Cochinita Pibil

Cochinita Pibil
  • PREP TIME
    30 mins
  • COOK TIME
    2 hrs
  • TOTAL TIME
    2 hrs 30 mins
  • SERVING
    6 People
  • VIEWS
    183

Embark on a culinary journey to the Yucatan Peninsula with Cochinita Pibil, a slow-roasted pork dish that's bursting with vibrant flavors. Marinated in a blend of citrus, achiote, and aromatic spices, this tender, melt-in-your-mouth pork is a true celebration of Mexican cuisine.

Ingridients

Adjust Servings

Nutrition

  • Carbohydrate
    10 g
  • Cholesterol
    60 mg
  • Fiber
    1 g
  • Protein
    19 g
  • Saturated Fat
    4 g
  • Sodium
    58 mg
  • Sugar
    4 g
  • Fat
    12 g
  • Unsaturated Fat
    0 g

DIRECTIONS

Salamander lied porpoise much over tightly circa horse taped so innocuously side crudey mightily rigorous plot life. New homes in particular are subject. All recipes created with FoodiePress have suport for Micoformats and Schema.org is a collaboration byo improve convallis.

Image Step 01
01 Step

Recipe View Prepare the Pork: Using a fork, pierce the pork butt roast all over. (5 minutes)

Image Step 02
02 Step

Recipe View Marinate: Generously rub the achiote paste onto the pork, ensuring it's evenly coated. In a large bowl, whisk together the orange juice, lemon juice, habanero peppers, cumin, paprika, chili powder, coriander, salt, and pepper. (10 minutes)

Image Step 03
03 Step

Recipe View Combine and Refrigerate: Place the pork in the marinade, cover the bowl tightly, and refrigerate overnight, turning the pork 2-3 times to ensure even marination. (12 hours)

Image Step 04
04 Step

Recipe View Preheat and Wrap: Preheat your oven to 325 degrees F (165 degrees C). Wrap the marinated pork, along with the marinade, tightly in aluminum foil or banana leaves (soaked in water for 30 minutes beforehand). Place the wrapped pork into a casserole dish and cover with a lid. (15 minutes)

Image Step 05
05 Step

Recipe View Slow Bake: Bake for approximately 2 hours, or until the pork is incredibly tender and easily pulls apart with a fork. For an even more succulent result, consider baking at 200 degrees F (95 degrees C) for 4-5 hours. Alternatively, you can cook it in a slow cooker without the foil or banana leaves. (2 hours)

Image Step 06
06 Step

Recipe View Prepare the Red Onion Sauce: While the pork is baking, prepare the red onion sauce. In a small saucepan, bring the red wine vinegar to a boil. Add the sliced red onions, reduce the heat to medium-low, and simmer until the onions are tender and slightly translucent. (20 minutes)

Image Step 07
07 Step

Recipe View Combine and Serve: Once the pork is cooked, shred it using two forks. Pour the red onion sauce over the shredded pork, and serve hot with warm white rice and corn tortillas. This dish is perfect for tacos or fajitas, allowing each person to customize their own flavorful creations.

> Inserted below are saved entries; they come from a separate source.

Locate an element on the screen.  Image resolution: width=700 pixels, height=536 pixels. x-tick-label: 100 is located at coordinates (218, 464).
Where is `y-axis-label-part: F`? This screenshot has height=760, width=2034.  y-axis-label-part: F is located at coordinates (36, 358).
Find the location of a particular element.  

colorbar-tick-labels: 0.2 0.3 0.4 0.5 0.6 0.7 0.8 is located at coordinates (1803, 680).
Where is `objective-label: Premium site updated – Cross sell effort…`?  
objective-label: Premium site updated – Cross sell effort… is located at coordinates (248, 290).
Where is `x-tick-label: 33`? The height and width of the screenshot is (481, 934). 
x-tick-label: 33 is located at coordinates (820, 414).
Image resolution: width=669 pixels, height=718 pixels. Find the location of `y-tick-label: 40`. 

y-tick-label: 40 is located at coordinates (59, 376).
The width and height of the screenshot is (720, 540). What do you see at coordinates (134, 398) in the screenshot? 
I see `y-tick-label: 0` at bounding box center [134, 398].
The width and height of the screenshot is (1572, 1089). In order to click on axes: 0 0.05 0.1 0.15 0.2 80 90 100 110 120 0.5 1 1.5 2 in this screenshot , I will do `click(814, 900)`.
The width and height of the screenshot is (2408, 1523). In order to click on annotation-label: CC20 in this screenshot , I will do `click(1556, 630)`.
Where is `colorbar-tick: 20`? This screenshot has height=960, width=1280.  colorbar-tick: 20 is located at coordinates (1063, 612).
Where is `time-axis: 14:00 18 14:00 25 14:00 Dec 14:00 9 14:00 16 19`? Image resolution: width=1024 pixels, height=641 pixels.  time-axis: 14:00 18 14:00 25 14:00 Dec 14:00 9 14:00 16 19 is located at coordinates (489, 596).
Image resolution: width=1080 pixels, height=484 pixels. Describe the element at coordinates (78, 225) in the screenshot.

For a more authentic flavor, seek out Seville orange juice, which adds a unique citrusy tang to the marinade.
If you prefer a milder flavor, reduce or omit the habanero peppers.
The longer you marinate the pork, the more intense the flavors will become.
Don't discard the marinade! It's packed with flavor and adds moisture to the pork during cooking.
Serve with your favorite toppings, such as pickled onions, cilantro, and a squeeze of lime.

Delbert Boehmstrosin

Written by

Our recipe authors are passionate food lovers who share thousands of diverse dishes from around the world. They bring daily cooking inspiration with delicious, easy-to-make recipes for every occasion.

RECIPE REVIEWS

Avarage Rating: 4.4/ 5 ( 61 Ratings)
Total Reviews: (8)
  • Beau Schinner

    This recipe is amazing! The pork was so tender and flavorful. The pickled onions added the perfect tang.

  • Caesar Mraz

    I used a slow cooker, and it turned out perfectly. I'll definitely be making this again.

  • Lula Ernser

    I was intimidated by the number of ingredients, but it was surprisingly easy to make. The results were incredible.

  • Cleora Connelly

    Next time I'll make a bigger batch, everyone wanted seconds!

  • Alex Johnson

    I found Seville orange juice at a local Mexican market, and it made a world of difference. Highly recommend seeking it out!

  • Lulu Kihn

    I made this for a dinner party, and it was a huge hit. Everyone raved about it!

  • Beatrice Stiedemann

    The instructions were clear and easy to follow. I especially appreciated the tip about using banana leaves.

  • Mackenzie Schumm

    This is now my go-to recipe for Cochinita Pibil. It's so much better than anything I've had in restaurants.